Gabriel Boric atraviesa una empinada recta final a menos de 50 días de concluir su mandato, marcada por el definitivo quiebre del oficialismo, la transición con el Gobierno electo y la emergencia de incendios forestales, factores que han complicado la puesta en escena que planificaba Palacio de La Moneda para consolidar su legado.
El Ejecutivo había previsto una ronda de entrevistas con medios de comunicación y el lanzamiento de la campaña de los “1000 avances”, difundida el pasado 12 de enero por la ministra de la Segegob, Camila Vallejo, junto a sus pares de Interior, Economía y Energía, Educación, Mujer, Salud y Seguridad. Los avances se presentaron bajo tres ejes: estabilización, avances y transformaciones.
Sin embargo, una mala coincidencia empañó la campaña: un día después de incorporar la Ley Naín-Retamal dentro de los logros, se conoció la absolución del excarabinero Claudio Crespo, pese a su responsabilidad en las lesiones que dejaron ciego a Gustavo Gatica durante el estallido social.
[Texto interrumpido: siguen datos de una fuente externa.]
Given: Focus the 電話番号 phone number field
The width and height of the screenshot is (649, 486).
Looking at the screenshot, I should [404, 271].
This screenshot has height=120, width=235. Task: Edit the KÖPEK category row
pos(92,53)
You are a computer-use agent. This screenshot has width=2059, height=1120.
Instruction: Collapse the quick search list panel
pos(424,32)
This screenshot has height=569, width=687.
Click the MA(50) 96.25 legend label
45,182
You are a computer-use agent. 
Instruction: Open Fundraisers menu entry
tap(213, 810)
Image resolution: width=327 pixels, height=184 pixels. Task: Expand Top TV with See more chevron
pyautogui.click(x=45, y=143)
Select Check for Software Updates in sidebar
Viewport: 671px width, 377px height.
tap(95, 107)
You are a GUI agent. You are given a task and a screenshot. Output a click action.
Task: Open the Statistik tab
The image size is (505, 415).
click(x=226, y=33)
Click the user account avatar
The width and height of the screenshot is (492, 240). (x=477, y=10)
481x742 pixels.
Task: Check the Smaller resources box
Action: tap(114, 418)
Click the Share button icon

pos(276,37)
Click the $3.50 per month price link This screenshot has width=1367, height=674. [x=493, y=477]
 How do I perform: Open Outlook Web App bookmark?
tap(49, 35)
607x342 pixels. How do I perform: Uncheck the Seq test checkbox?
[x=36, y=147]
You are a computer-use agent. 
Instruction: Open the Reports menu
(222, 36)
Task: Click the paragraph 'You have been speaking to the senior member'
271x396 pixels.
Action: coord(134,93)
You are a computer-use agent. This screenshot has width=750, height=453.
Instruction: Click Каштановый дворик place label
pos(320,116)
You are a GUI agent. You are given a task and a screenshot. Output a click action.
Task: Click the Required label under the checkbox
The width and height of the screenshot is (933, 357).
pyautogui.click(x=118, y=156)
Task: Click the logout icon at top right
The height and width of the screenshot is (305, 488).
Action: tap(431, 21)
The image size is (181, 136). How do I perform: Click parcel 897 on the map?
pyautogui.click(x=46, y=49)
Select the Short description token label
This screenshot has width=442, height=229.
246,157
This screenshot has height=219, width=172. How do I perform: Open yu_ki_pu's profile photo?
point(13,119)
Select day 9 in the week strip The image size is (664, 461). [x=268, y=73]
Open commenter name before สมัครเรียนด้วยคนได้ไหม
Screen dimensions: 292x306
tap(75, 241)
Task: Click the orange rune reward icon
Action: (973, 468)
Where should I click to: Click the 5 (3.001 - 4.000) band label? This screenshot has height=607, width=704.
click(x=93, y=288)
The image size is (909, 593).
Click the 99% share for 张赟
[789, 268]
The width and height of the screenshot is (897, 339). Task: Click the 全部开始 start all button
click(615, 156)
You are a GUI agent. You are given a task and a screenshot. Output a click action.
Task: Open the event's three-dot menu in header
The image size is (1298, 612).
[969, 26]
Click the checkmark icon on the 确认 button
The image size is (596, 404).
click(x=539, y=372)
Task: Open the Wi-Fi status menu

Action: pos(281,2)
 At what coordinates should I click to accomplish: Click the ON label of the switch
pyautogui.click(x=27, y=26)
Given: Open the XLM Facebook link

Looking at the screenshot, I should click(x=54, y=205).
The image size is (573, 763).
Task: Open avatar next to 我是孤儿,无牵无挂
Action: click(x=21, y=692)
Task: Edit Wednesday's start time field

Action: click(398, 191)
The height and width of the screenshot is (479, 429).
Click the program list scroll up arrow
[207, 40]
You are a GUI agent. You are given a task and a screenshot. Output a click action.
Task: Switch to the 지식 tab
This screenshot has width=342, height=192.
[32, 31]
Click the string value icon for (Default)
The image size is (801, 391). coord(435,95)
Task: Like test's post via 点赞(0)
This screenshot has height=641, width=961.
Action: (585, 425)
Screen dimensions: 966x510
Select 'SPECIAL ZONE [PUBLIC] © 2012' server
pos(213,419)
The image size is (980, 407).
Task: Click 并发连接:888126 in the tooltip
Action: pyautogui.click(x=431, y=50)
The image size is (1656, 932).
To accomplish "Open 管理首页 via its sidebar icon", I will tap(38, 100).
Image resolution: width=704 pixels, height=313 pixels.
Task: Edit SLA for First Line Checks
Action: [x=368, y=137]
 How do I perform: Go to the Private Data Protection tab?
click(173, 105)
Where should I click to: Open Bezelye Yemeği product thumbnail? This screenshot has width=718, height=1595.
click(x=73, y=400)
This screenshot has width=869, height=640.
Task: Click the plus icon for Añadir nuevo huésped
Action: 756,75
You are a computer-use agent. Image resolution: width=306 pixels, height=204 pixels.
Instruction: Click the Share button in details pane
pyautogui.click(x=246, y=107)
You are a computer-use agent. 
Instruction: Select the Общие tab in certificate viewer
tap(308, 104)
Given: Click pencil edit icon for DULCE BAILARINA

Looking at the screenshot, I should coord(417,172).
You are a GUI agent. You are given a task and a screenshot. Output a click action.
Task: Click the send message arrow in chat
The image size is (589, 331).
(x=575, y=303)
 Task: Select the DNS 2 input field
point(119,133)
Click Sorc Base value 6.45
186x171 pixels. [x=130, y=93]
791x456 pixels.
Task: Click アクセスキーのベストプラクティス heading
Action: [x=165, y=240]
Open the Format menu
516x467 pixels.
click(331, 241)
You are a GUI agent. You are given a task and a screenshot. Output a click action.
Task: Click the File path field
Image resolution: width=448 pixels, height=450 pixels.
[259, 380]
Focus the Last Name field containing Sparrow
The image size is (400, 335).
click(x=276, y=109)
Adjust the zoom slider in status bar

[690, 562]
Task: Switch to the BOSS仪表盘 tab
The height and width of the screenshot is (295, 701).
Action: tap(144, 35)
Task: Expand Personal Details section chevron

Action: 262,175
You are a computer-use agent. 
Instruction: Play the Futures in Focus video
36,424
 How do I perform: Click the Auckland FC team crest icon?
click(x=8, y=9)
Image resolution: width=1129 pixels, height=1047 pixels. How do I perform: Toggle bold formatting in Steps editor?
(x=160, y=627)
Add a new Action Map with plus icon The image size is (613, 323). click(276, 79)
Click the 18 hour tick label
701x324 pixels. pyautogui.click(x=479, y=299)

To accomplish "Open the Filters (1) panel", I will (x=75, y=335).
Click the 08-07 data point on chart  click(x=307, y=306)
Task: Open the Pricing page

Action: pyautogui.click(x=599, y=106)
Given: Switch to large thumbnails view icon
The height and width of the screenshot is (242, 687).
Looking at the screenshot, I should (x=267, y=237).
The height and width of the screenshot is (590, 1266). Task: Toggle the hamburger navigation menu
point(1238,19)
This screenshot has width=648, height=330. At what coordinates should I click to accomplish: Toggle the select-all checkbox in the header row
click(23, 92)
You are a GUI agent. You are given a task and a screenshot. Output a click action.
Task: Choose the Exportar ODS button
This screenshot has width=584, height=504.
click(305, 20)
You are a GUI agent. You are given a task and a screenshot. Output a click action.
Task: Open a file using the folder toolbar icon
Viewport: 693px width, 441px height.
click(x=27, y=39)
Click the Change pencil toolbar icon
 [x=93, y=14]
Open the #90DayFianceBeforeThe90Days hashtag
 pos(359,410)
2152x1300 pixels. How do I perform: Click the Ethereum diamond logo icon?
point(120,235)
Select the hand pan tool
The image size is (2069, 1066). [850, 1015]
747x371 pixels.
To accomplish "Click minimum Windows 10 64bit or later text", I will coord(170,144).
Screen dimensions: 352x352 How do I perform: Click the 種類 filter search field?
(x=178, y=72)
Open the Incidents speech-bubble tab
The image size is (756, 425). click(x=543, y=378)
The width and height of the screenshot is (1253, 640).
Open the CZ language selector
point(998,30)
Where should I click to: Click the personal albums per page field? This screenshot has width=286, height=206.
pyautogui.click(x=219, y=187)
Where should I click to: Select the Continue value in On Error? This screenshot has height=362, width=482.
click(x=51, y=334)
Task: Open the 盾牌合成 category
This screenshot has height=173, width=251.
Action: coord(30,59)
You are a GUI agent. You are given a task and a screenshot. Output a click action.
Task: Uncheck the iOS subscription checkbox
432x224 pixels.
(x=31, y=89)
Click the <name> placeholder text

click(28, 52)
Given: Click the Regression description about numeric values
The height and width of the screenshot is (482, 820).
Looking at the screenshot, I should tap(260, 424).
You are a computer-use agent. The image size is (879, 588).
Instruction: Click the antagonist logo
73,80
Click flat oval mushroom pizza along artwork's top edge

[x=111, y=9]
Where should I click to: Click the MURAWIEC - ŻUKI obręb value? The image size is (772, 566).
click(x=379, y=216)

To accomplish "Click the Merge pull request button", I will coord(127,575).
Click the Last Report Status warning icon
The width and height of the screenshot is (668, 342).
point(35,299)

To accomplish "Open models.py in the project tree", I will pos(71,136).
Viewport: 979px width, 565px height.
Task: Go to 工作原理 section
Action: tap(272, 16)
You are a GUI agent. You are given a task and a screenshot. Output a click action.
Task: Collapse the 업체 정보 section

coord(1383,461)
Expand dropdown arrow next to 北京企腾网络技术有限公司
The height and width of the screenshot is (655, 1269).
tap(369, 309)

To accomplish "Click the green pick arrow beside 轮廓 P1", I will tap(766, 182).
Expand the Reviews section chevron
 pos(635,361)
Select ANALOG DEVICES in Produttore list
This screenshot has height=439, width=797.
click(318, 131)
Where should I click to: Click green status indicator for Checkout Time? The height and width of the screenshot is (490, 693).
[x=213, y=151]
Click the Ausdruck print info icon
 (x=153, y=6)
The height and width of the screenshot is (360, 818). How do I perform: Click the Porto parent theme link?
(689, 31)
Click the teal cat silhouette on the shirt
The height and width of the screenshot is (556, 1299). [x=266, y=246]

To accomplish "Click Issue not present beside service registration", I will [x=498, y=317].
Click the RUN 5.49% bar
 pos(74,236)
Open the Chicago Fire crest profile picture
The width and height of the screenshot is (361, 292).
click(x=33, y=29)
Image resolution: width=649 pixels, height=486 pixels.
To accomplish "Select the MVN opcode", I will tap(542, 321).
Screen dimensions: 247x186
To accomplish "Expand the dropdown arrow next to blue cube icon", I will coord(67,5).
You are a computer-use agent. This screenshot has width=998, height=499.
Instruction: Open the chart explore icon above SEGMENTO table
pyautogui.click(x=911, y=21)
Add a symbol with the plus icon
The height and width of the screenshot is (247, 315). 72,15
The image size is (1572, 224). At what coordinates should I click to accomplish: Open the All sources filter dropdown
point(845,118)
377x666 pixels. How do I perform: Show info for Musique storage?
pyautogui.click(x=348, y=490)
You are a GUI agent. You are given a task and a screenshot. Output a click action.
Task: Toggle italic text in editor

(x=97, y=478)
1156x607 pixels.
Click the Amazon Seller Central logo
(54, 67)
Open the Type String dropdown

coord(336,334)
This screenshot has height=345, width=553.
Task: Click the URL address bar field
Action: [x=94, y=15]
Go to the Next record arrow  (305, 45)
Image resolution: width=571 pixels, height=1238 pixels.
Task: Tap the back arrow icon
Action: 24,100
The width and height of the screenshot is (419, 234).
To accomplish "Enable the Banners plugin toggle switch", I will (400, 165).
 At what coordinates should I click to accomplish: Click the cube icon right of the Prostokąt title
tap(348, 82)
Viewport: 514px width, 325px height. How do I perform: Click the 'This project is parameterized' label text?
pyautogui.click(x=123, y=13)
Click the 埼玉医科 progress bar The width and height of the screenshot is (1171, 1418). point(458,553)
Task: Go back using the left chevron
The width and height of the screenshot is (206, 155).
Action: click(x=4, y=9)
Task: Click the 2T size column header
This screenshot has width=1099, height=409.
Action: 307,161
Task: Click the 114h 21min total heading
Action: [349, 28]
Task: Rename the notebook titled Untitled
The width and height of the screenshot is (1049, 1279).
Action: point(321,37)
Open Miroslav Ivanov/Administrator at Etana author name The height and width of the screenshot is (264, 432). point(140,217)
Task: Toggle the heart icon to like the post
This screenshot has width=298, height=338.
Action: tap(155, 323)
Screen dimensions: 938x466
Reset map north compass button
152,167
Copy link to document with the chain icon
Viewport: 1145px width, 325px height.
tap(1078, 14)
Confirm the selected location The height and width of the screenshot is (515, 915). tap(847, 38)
La decisión judicial generó tensiones internas: miembros del Partido Comunista y del Frente Amplio atribuyeron la resolución a la legítima defensa privilegiada contemplada en la ley, mientras que dirigentes del Partido Socialista (PS) y del Partido por la Democracia (PPD) criticaron el respaldo oficialista al proyecto. El Socialismo Democrático convocó a reuniones para definir su rol en la alianza, y los partidos comenzaron a explorar la creación de una coalición sin el FA ni el PC, aunque dejaron abierta la posibilidad de futuras coordinaciones opositoras.
A pesar de los llamados a mantener la unidad, el Presidente Boric insistió en la necesidad de colaboración: “De una vez por todas, pónganse a la altura”, emplazó a los partidos minutos antes de la reunión del Socialismo Democrático con la DC.
En paralelo, los alcaldes del progresismo buscaron impulsar la unidad. El alcalde de Maipú, Tomás Vodanovic (FA), señaló: “Desde el municipalismo nos comprometemos a trabajar en conjunto para defender avances sociales y mejorar la vida de la gente”, acompañado del Mandatario y la alcaldesa de Quinta Normal, Karina Delfino (PS).
El Presidente electo, Gabriel Boric, ha enfrentado críticas durante el anuncio del gabinete del próximo gobierno de Kast, que apuntó a varias “emergencias” en el país: seguridad frente al crimen organizado, economía, servicios sociales y gestión del Estado. Kast aseguró que “Chile necesita sentido común, sentido de urgencia y unidad nacional”, y prometió recuperar y reconstruir el país.
Dentro del oficialismo, el futuro ministro de Agricultura, Jaime Campos (PR), cuestionó la gestión de Boric, calificándola como “el Gobierno más malo desde el retorno a la democracia”. En respuesta, Camila Vallejo reivindicó los avances del Ejecutivo, afirmando que “en los hechos estamos entregando y vamos a entregar una mejor situación del país de la que recibimos en 2022”.
La emergencia de los incendios en Biobío, Ñuble y La Araucanía ha exigido al Gobierno una intensa actividad en terreno, con viajes de Boric para coordinar con alcaldes y autoridades regionales. No obstante, se han reportado críticas sobre la falta de decreto para el Estado de Catástrofe, la gestión de quemas controladas y la presión del Gobierno sobre la Ley de Incendios, lo que generó un cruce con la presidenta de la Comisión de Hacienda del Senado, Ximena Rincón.
La diputada electa del Partido Republicano, Paz Charpentier, cuestionó la respuesta del Gobierno ante la emergencia del Biobío, asegurando en X (antes Twitter) que “es falso lo que ha dicho el Presidente Boric, la catástrofe exige más velocidad y foco en las familias”. Boric respondió: “Mientras los organismos del Estado trabajan para combatir la emergencia, algunos aprovechan la tragedia para promocionarse”.
Finalmente, el Mandatario sostuvo que las críticas deben analizarse en contexto: “Cuando alguien dice que aquí no se ha hecho nada o se ha hecho mal, no está atacando al Gobierno. Está hablándole también a las Fuerzas Armadas, al Senapred y a los municipios… Para mí, en estos temas, no existe oposición y oficialismo, existe Chile”.